# Source excerpt
•••
The Company's policy is to record an impairment loss in the period when it is determined that the carrying amount of the asset may not be recoverable either by impairment or by abandonment of the property. The impairment loss is calculated as the amount by which the carrying amount of the assets exceeds its fair value. While the Company incurred losses from operations, these losses have not been in excess of planned expenditures on the specific mineral properties in order to ultimately realize their value.

 

(d)Stock-based compensation

 

The Company accounts for stock based compensation to employees as required by ASC 718: Compensation-Stock Compensation and stock based compensation to non-employees as required by ASC 505-50: Equity-Based Payments to Non-Employees.  Options and warrants are valued using the Black-Scholes pricing model (See Note 7). The offset to the recorded stock based compensation cost is to additional paid-in capital. Consideration received on the exercise of stock options is recorded as share capital and additional paid-in capital and the related additional paid-in capital is transferred to share capital.

 

(e)Warrants

 

The Company accounts for warrants issued in conjunction with stock issuances under private placement using the fair value method.  Under this method, the value of warrants issued is measured at fair value at the grant date using the Black-Scholes valuation model and recorded as share capital and additional paid-in capital.

 

The Company recognized the value of detachable warrants issued in conjunction with issuance of the convertible debenture using the Black-Scholes pricing model. The Company recorded the relative fair value of the warrant as an increase to additional paid-in capital and discount against the related debt. The discount attributed to the value of the warrants is being amortized over the term of the underlying debt instrument.
•••
# Dataset entries
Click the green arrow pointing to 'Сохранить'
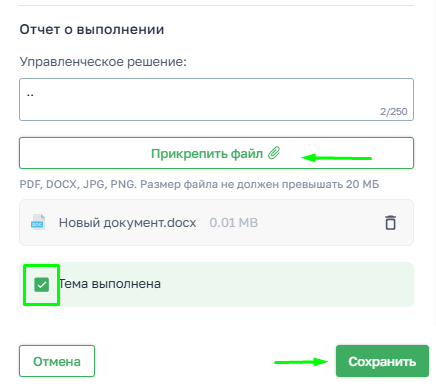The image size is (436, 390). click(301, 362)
•••
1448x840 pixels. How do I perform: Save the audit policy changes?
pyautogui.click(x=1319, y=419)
•••
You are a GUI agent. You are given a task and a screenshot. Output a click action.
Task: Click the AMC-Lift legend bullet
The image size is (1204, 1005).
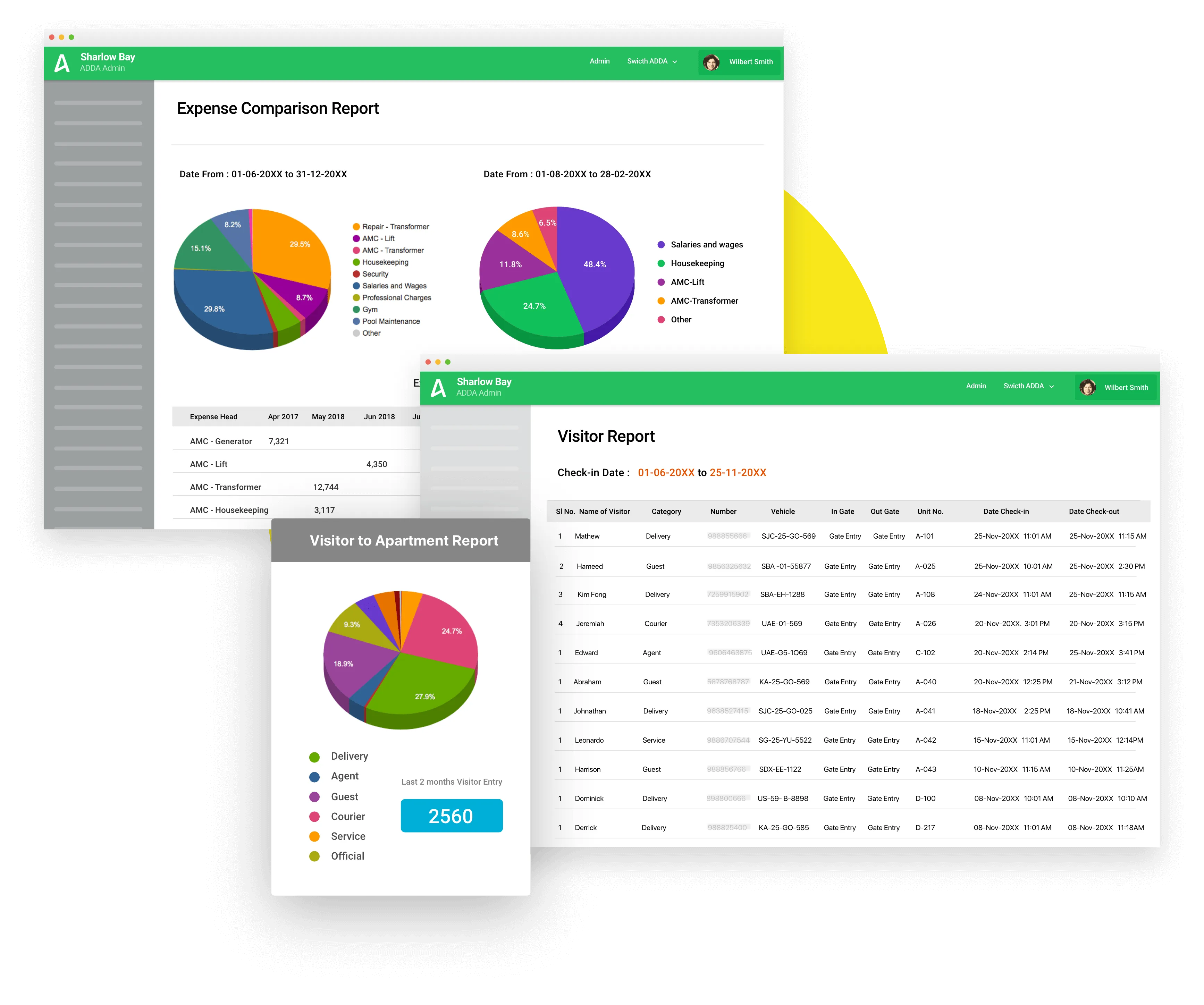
•••
# Given instruction A
According to the accounting policy excerpt, which pricing model is used to value options and warrants?
# Given instruction B
From the listing, write out the lines starting at the one containing "1448x840 pixels. How" and ending at the one containing "pyautogui.click(x=1319, y=419)", with both included.
The accounting policy excerpt and the listing have nothing to do with each other.

# Exercise answer A
The Black-Scholes pricing model.

# Exercise answer B
1448x840 pixels. How do I perform: Save the audit policy changes?
pyautogui.click(x=1319, y=419)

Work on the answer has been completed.